Я отыскал ее, эту пластинку. Не просто нужную, но ту, что ждала своего часа, древний манускрипт, пылящийся на полке забытой библиотеки. В ее черном круге таилась не просто музыка, но отражение целой эпохи, души, заключенной в звуке. Я поставил ее на вертушку, с легким трепетом опуская иглу – не ключ к разгадке, но ключ к вратам, ведущим в иное измерение. И когда мой старый проигрыватель ожил, голос Марии Каллас хлынул в пространство комнаты, заполняя ее звуком, окутывая каждый угол невидимой тканью страсти и скорби. Это был не просто голос, это было явление, духовное откровение, разлившееся по всем углам моего уединения. Он проникал глубже в стены, глубже в предметы, глубже в саму суть моего бытия. Безупречность звучания моего проигрывателя, этого шедевра японской техники, удивительным образом усиливала живую пульсацию оперы. Казалось, что чистота звука становится зеркалом, отражающим не только каждую ноту, но и каждую вибрацию сердца певицы, каждую мельчайшую тень эмоции. Кристальная ясность звука не умерщвляла чувство: – Обнажала его до боли, до невыносимой правды. В этой непорочной звуковой среде настроение бессмертной оперы представало во всей своей трагической красоте, каждая, казалось бы, мимолетная нота наполнялась весом вечности. Я слушал, погруженный в это звуковое море, ощущая себя малой частицей в бескрайнем океане человеческих страданий и неугасимой красоты.

Жанетт прослезилась. «Я никогда раньше не испытывала такого ощущения,» – прошептала она, голос дрогнул, как стекло на ветру, как натянутая струна, готовая оборваться. – «Такой эмоциональный взрыв…»

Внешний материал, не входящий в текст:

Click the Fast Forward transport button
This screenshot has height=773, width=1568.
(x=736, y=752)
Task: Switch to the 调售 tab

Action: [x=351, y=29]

Но это был не просто взрыв, не бессмысленный вихрь чувств. Это было скорее пробуждение, медленное восхождение из темных глубин к свету сознания. До этого момента она жила в сумраке, ощущая лишь смутные отголоски истинных эмоций, приглушенные звуки далекой музыки. И вот, внезапно, завеса пала, и перед ней открылась неведомая ранее бездна чувственности, целый океан переживаний, до этого времени скрытый под поверхностью обыденности. Слова «эмоциональный взрыв» звучали слишком резко, слишком вульгарно для того опыта, который она сейчас переживала. Это было не разрушение, а скорее созидание, не хаос, а обретение целостности. Словно какие-то сокровенные механизмы ее души, до этого времени бездействовавшие, запустились впервые, заставив ее существо вибрировать на неизвестной ранее частоте. В этих слезах была и радость, и боль, и страх, и восторг – целый спектр чувств, до этого времени не различенных и неосознанных. Это было первое прикосновение к истинной жизни, обретение голоса после долгого молчания. И в этой новой чувствительности таилась и некая тревога – тревога перед неизведанным путем, который открывался перед ней, путем, полным не только красоты, но и неизбежной боли, путем через хрупкость человеческого существования к неуловимой истине.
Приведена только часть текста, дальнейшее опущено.